At the end of last year, the US Public Company Accounting Oversight Board (PCAOB) issued a report, announcing that for the first time in history, the review of the draft of Chinese concept stocks was completed, and the pace of listing in the United States was further accelerated.

This focuses on Hesai Technology, which can be regarded as the debut of Chinese concept stocks new energy superimposed hard technology after the audit turmoil, and the performance is quite good, compared to the issue price of $19, now Hesai has risen by more than 10% in more than a week, which is much stronger than the NASDAQ index and the Chinese concept stock index.

Lightspeed China, after 5 rounds, at a cost of about $100 million, earned a return of more than $500 million, with a book return of more than $300 million, or more than 2 billion yuan. If placed in the era of mobile Internet, this return magnitude is not up to home run, but now the dividend period of the Internet has long passed, and the myth of a hundredfold and thousand-fold book return such as Wuyuan Investment Xiaomi, Jingwei Investment Momo, and Zhenge Investment Jumei Youpin has rarely appeared, not to mention that Lightspeed China has also invested in the VC stage in addition to Growth.

Strategically, this is also the US dollar fund is far better than the RMB fund, before Kwong Ziping also wrote an article about this, RMB fund investment strategy, there is really a lack of "overallocation, heavy injection" this item, almost no RMB institutions have the ability and strategy to invest 1 billion to 3 billion yuan in a project, which is also destined to be far lower than the US dollar fund.

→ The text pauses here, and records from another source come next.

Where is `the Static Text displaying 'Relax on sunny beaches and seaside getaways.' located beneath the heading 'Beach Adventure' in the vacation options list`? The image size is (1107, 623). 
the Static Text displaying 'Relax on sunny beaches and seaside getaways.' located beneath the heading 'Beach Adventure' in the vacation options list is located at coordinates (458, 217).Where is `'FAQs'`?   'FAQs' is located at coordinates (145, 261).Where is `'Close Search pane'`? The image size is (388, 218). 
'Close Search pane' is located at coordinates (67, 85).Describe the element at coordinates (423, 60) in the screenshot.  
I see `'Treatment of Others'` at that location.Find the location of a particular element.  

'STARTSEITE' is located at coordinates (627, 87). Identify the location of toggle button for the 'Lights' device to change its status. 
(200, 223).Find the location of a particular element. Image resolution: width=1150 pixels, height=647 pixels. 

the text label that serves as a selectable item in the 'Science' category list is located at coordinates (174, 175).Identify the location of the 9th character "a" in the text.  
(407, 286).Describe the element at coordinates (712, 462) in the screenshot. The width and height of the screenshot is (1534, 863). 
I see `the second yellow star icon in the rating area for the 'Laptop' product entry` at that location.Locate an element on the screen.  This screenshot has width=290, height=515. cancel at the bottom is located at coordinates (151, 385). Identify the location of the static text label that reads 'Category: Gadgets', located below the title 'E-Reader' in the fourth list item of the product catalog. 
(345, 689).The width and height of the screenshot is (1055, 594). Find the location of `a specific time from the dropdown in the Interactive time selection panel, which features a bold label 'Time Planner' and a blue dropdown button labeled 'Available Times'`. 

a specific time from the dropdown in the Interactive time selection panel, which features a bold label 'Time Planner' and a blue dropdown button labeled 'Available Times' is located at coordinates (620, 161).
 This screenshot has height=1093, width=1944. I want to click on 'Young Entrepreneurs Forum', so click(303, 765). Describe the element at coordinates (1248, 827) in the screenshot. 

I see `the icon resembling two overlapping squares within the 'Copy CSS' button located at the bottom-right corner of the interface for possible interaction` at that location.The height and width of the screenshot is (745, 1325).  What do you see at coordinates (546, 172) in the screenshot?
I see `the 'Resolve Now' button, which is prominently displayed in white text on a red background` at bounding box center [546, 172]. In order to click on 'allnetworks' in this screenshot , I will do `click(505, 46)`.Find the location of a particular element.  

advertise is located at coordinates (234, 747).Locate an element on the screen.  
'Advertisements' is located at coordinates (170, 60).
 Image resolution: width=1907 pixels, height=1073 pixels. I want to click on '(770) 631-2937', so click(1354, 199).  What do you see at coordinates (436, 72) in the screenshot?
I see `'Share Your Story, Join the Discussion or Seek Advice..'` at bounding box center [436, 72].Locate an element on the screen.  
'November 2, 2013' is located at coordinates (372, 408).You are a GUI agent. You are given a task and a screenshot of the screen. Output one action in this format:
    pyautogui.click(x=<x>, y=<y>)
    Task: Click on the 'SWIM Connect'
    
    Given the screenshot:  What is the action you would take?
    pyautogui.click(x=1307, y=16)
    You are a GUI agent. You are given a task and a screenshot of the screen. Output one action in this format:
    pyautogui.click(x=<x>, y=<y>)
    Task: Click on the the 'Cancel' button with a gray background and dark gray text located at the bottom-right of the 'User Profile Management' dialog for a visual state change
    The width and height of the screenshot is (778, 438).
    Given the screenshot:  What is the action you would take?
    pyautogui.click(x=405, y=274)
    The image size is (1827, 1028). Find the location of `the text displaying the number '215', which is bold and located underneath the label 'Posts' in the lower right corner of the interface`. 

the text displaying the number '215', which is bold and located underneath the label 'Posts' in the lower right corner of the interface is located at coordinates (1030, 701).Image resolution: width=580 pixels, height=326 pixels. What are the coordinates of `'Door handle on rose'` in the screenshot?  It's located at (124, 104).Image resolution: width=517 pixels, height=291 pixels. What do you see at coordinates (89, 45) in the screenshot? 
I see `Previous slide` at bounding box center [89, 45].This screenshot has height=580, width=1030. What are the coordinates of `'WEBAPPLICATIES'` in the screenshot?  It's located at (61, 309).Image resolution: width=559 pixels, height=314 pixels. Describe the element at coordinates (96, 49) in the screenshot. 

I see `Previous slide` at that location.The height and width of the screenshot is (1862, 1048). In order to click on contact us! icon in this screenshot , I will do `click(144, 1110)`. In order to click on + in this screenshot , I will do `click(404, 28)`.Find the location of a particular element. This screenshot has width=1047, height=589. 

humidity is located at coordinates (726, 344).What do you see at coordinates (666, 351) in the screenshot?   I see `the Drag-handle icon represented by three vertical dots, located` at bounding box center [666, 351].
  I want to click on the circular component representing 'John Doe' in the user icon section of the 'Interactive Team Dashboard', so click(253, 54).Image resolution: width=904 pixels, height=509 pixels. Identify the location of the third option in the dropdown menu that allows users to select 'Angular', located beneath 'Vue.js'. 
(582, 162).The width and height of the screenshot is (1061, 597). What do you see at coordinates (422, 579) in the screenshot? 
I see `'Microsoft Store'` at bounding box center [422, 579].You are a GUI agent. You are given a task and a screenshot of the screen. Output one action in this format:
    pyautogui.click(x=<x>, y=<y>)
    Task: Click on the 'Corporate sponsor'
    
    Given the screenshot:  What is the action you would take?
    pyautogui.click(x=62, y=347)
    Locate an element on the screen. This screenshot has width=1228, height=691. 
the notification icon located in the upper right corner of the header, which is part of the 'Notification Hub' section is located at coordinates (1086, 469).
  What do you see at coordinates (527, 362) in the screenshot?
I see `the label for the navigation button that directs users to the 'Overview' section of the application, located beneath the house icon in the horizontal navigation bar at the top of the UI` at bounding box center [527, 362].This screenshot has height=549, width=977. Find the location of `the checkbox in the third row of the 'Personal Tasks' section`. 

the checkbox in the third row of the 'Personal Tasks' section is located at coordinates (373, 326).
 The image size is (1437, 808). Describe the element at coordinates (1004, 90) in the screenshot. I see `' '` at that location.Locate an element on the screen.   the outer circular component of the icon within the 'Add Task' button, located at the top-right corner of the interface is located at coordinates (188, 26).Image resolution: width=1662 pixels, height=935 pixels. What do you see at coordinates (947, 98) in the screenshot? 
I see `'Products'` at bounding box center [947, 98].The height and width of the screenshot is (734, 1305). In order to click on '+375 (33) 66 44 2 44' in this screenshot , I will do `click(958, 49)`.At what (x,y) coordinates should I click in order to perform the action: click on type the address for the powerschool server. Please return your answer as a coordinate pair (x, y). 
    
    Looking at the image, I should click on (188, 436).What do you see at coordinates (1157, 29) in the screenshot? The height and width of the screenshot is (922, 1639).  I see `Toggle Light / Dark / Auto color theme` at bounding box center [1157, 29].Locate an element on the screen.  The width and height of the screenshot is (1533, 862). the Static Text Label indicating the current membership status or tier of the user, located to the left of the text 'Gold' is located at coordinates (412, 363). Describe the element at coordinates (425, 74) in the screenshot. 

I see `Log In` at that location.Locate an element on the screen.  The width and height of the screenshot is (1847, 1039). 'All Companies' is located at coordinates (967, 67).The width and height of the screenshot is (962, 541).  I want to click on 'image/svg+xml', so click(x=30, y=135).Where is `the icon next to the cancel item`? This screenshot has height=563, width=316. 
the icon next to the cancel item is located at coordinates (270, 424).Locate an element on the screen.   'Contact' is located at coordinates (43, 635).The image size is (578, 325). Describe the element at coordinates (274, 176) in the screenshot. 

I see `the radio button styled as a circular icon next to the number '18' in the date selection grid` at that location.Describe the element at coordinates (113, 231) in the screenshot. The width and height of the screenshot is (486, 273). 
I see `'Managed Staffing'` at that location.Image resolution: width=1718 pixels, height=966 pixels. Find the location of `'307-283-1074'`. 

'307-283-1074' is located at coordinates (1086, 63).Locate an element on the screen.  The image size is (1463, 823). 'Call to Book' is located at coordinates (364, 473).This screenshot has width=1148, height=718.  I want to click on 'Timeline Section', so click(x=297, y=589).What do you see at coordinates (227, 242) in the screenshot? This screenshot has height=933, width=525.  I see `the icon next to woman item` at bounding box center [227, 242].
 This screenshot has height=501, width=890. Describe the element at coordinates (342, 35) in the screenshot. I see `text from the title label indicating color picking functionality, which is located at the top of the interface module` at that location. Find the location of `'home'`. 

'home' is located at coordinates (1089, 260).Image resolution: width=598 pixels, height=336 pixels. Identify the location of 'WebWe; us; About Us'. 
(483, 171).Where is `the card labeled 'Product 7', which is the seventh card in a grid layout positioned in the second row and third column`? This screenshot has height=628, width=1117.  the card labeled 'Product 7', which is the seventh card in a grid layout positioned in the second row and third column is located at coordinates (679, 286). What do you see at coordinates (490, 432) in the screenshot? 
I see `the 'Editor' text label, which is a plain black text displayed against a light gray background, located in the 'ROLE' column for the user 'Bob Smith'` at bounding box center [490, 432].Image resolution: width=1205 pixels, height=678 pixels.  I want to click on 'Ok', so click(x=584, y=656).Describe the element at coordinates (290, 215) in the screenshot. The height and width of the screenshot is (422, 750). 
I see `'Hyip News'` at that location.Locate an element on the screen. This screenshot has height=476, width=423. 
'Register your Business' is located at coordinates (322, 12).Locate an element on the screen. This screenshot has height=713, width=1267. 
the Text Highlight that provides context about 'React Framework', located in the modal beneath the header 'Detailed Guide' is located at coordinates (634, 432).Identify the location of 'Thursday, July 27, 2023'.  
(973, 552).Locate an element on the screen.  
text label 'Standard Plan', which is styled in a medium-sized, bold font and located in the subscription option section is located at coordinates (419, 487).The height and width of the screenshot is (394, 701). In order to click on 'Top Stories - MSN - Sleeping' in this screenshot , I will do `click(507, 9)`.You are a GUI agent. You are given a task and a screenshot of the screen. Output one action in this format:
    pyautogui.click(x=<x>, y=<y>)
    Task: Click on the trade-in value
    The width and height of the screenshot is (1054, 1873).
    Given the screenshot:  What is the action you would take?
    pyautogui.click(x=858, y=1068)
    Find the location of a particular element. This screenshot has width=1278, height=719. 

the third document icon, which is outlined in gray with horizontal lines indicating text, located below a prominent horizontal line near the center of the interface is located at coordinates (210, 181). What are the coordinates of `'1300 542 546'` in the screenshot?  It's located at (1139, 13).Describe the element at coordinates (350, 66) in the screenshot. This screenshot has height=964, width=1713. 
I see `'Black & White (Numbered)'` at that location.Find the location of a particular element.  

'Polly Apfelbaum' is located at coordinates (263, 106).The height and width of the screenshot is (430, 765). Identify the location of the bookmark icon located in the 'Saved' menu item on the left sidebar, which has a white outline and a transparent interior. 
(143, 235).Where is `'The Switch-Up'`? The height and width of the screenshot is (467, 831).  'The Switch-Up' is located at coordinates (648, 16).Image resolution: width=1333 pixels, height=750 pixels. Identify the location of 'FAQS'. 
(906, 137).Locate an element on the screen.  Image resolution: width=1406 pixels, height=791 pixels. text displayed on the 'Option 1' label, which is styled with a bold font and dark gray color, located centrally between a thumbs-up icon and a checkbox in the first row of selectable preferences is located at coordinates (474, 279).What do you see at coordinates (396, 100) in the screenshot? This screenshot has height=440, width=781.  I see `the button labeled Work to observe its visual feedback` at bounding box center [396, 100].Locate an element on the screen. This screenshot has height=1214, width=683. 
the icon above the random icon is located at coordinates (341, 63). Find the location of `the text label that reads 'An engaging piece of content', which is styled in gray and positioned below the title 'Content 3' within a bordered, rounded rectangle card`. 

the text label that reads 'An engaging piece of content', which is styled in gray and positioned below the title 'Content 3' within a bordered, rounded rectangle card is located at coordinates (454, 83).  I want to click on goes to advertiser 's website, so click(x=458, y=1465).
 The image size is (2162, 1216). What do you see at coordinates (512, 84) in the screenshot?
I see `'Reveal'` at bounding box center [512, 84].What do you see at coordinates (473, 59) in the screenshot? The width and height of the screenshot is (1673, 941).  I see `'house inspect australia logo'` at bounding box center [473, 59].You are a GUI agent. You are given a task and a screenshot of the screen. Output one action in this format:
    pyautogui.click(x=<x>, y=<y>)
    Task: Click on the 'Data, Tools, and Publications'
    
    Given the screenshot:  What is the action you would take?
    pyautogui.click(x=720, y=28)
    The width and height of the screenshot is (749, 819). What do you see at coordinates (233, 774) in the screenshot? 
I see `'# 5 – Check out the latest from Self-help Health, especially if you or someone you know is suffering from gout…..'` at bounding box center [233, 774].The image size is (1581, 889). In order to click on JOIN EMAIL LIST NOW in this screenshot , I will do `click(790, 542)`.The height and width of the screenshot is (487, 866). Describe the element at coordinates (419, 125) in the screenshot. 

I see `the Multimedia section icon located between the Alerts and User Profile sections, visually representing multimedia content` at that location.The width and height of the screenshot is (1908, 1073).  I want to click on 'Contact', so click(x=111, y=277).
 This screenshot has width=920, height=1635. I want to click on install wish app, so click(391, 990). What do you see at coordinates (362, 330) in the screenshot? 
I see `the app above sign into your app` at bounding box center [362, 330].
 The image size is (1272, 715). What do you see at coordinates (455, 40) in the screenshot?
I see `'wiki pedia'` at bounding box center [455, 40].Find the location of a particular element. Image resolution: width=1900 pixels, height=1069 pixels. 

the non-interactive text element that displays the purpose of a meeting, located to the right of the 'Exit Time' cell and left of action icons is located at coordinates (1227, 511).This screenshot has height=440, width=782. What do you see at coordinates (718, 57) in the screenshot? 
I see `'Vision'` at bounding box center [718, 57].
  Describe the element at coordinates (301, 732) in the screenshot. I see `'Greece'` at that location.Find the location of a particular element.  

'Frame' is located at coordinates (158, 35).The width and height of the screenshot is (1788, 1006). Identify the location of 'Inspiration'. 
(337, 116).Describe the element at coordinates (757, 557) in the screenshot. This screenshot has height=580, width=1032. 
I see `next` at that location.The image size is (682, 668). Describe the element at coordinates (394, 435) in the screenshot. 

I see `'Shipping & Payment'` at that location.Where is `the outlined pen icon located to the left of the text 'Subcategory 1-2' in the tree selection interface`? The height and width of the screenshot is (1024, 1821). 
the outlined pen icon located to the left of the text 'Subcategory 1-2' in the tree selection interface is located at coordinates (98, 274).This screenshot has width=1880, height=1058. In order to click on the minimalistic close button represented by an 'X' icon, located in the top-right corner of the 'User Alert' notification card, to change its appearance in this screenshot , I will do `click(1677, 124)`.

To say that there are many projects that are about to rust and are eager to exit in the hands of US dollar funds, this duet between Lightspeed China and Hesai undoubtedly gives a shot in the arm to the exit of US dollar funds in hard technology projects.

But there is a lot of good news, and the cold water still has to be splashed a little. There are also some long-standing questions chosen at the top of the dollar VC.

The first is industrial attributes. Now looking at the fundraising market, we all know that LPs like GPs with strong industrial attributes, and entrepreneurs like funds with industrial empowerment, but this is not the case from the exit side. Liao Ming, managing partner of PAC, told me that from 2011 to 2021, in the US stock market, 8 large investment banks underwrote 119 Chinese concept stock ADRs, distributed in many industries, generally all of them are tech companies, and there is no obvious industry focus.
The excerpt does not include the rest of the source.